10: Implement Controls & Procedures
This is where you put the documents and records required by clauses 4 through 10 of the standard, as well as the applicable controls from Annex A, into action. Because it necessitates the implementation of new behaviors, this is usually one of the riskiest activities in the project. New controls, policies, and procedures are required, and people frequently resist change. As a result, the next step is critical to avoiding this risk becoming a problem.
11. Implement Training & Awareness Programmes
Now that you have new policies and procedures in place, it is time to inform your employees. Plan training sessions, webinars, and so on. Provide them with a thorough explanation of why these changes are required; this will assist them in adopting the new ways of working.
In order to comply with ISO 27001, your security awareness training programme should include the following components:
1.Roles and responsibilities for running the programme
2.Security awareness poster campaigns
3.Computer-based security awareness training
4.Simulated phishing exercises
5. Cyber security alerts and advisories
One of the most common reasons for project failure is the absence of these activities in an ISMS.
12: Operate the ISMS
Records management should become an important part of your daily routine. ISO 27001 certification auditors adore records; without them, it is extremely difficult to prove that activities occurred. Maintain clear, concise records to assist you in monitoring what is going on and ensuring that your employees and suppliers are performing their duties as expected.
Automatically created records:
Logs created within your information systems
Reports created from the information systems
Manually created records:
- Reports where additional input was needed
- Training records
- Records from drills, testing, and exercising
- Meeting minutes
- Corrective actions
- Asset inventories
- To-do lists
- Change history within documents
- Post-incident review results
- Visitor’s logbook
13. Monitor the ISMS
What is happening in your ISMS? How many incidents do you have, and of what type? Are all the procedures carried out properly?

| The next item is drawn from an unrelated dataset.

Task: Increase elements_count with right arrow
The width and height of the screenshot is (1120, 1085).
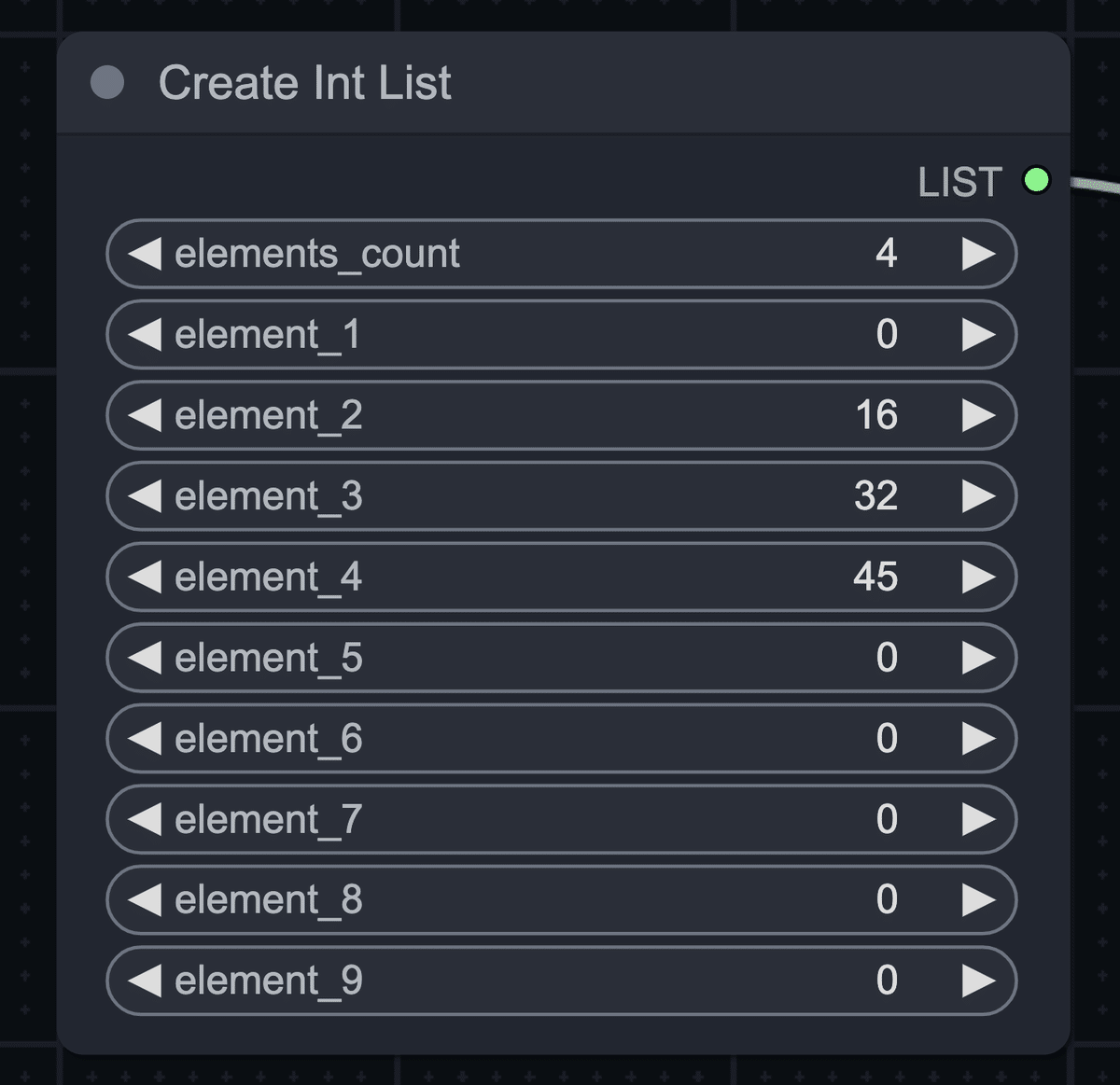Action: [x=978, y=254]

This is where the objectives for your controls and measurement methodology come together – you have to check whether the results you obtain are achieving what you have set in your objectives. If not, you know something is wrong – you have to perform corrective and/or preventive actions.
14. Internal audit
Very often, people are not aware that they are doing something wrong (on the other hand, they sometimes are, but they don’t want anyone to find out about it). But being unaware of existing or potential problems can hurt your organization – you have to perform an internal audit in order to find out such things. The point here is not to initiate disciplinary actions, but to take corrective and/or preventive actions.
15. Management review
Management does not have to configure your firewall, but they must know what is going on in the ISMS, i.e., if everyone performed their duties, and if the ISMS is achieving the desired results, fulfilling the defined requirements, etc. Based on that, the management must make some crucial decisions.
16. Corrective and preventive actions
The management system’s goal is to ensure that everything that is wrong (so-called “non-conformities”) is corrected or, ideally, avoided. As a result, ISO 27001 requires that corrective and preventive actions be carried out in a systematic manner, which means that the root cause of a non-conformity must be identified, then resolved and verified.
Hopefully, this ISO 27001 checklist has clarified what needs to be done – while ISO 27001 is not a simple task, it is also not a difficult one. You simply need to plan each step carefully, and don’t worry – your organization will receive ISO 27001 certification.